Die Sammlung von Erich Marx und die Geschichte des Hamburger Bahnhof – Museum für Gegenwart – Berlin sind eng miteinander verbunden. Das Museum wurde 1996 mit der Sammlung Marx eröffnet, nachdem der Architekt Josef Paul Kleihues das ehemalige Bahnhofsgebäude umfassend rekonstruiert und im Osten mit einer großen tonnengewölbten Gemäldegalerie erweitert hat. In ihrem Kernbestand konzentriert sich die Sammlung Marx auf Werke weltberühmter Künstlerpersönlichkeiten der zweiten Hälfte des 20. Jahrhunderts, darunter Joseph Beuys, Anselm Kiefer, Roy Lichtenstein, Robert Rauschenberg, Cy Twombly und Andy Warhol.
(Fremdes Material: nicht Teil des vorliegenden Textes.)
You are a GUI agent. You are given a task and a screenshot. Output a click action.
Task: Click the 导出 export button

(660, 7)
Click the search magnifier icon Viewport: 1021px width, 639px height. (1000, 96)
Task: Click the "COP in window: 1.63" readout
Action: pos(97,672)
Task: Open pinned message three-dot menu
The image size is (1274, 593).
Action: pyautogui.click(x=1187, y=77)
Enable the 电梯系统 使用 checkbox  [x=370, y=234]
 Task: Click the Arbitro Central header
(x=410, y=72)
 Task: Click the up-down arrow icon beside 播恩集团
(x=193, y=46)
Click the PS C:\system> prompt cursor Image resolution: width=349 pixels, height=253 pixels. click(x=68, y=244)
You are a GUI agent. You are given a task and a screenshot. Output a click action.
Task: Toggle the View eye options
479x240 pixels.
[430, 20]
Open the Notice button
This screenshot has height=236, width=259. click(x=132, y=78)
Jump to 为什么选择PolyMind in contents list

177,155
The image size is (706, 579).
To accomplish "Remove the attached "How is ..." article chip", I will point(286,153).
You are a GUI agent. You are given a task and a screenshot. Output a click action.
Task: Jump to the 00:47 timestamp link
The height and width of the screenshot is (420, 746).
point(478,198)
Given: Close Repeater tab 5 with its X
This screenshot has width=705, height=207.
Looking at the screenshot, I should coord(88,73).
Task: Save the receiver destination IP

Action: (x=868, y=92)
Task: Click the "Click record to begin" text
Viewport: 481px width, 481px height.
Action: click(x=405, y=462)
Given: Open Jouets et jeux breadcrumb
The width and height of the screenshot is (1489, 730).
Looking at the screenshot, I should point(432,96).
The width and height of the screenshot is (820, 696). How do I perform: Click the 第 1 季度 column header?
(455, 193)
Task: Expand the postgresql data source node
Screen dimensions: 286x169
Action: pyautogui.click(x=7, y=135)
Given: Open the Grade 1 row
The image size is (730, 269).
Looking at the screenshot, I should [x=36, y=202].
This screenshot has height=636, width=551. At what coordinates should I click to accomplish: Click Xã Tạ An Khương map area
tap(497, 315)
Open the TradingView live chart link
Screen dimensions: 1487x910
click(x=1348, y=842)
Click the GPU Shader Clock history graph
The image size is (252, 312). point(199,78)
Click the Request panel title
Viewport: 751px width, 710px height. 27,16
Von ihnen erwarb Erich Marx Werkgruppen von höchster Qualität und ergänzte diese Auswahl kontinuierlich mit Werken zeitgenössischer Künstlerinnen und Künstler. Die Werke der Sammlung Marx werden in zum Teil temporären, zum Teil dauerhaften Präsentationen gezeigt.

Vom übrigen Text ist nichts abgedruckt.